A Writer’s Back Pages

Sometimes a writer must interview themself/themselves.

the_obituaries_finalTime was when I heard an author say they’d forgotten this or that about a book they’d written I’d give off a little guff of air and say, “yeah right.”

Well.

It’s about to happen to me.

This Thursday night a local book club will hold a dinner and discussion about my 2005 novel The Obituaries, which is indeed a rare honor; most writers, secretly or otherwise, are interested how readers have, well, interpreted their work. Same goes for me. I have been invited to attend the club’s dinner and discussion and I am moved by the request and will go, but I await the night with not a little trepidation. Why?

I wrote this particular book in 1992-93. Do the math. I have changed drastically since then, truly; as a person and as a writer I’m different from the 1993 version of me. Makes sense, right? But for authors a particular problem arises — the ability to speak of one’s work is hindered by the passage of time. I’m not sure I can remember the reasons for this, the reasons for that.

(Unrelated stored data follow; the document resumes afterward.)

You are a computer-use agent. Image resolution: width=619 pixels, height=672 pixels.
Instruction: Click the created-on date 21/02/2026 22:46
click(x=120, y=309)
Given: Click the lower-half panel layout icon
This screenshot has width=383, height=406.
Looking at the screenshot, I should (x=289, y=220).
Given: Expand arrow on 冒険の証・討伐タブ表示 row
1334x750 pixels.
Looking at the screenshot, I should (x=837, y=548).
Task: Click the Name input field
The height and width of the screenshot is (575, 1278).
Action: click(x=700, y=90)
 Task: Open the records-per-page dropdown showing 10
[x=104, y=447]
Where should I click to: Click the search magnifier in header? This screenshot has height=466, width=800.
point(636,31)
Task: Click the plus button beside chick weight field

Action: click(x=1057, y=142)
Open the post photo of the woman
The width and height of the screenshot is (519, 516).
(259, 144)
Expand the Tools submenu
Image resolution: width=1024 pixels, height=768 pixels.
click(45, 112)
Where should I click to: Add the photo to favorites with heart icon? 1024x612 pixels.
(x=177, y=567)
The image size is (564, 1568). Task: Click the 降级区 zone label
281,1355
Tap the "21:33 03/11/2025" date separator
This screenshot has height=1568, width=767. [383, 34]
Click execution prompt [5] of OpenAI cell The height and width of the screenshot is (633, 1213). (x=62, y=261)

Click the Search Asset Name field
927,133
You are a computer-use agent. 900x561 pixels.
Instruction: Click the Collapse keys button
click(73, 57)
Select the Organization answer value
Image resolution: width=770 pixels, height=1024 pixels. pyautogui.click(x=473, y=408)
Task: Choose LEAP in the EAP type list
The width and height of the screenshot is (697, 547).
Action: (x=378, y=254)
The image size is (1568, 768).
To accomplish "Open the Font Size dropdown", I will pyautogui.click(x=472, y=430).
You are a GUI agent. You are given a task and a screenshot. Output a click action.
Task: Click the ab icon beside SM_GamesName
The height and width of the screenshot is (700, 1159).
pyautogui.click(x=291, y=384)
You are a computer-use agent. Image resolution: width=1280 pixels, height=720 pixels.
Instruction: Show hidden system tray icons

Interestingly,  this is a novel that has endured quite a journey. I’d taken leave of my job as a newspaper editor for a summer and hunkered down to write it in six weeks. I wrote the book on a very old and slow computer with a program that was made available to me as a newspaper editor — QuarkXpress. If you don’t know what the software is let’s just say it’s not for word processing, but rather is used to layout publications. But that’s what I wrote the book on and I save it to a…

3.5 floppy disk.

Yikes.

Years came and went and I found myself going through my accumulated files one day while down in Texas and I came across this old disk with “The Obits,” scrawled across the label. I tried to open the thing, but there was no way I could because I did not have the program to do so. Finally, it dawned on me that the newspaper I worked at in downtown Houston — Public News — might have Quark; it did, but the version was far too new and the file couldn’t be opened. Then, someone, I forget whom, had the old software at home and lent it to me. I opened the file, work on it a little in late 1998 and filed it away.

Until Kristan called.

I had went to grad school with Kristan and she was wondering if I had a manuscript available for a new press she was working at. I had a novel that I had just finished, but didn’t want to part with just yet so I dug out my trusty 3.5 floppy disk and sent in “The Obits,” thinking that like most of my work it would be destined for the dustbin.

It was accepted. 2004.

That was good news. Yes and no. What followed was an editing process that involved, for all intents and purposes, me interviewing myself from a decade ago. Trying to remember why I did what, and where and when and why. The writer-then wasn’t impressed by the writer-then-way-back-then. The process was tough, but I got through it and the book was published.

And became a Canadian bestseller. I kid you not. 2005.

And now, a few nights from now and a least a decade since I last was in deep with this book, I’ll be sitting in some suburb house staring at a book club with my blank eyes and saying, “I don’t know, ask him,” gesturing at the ghost in the corner, the one that looks like me, only much, much younger.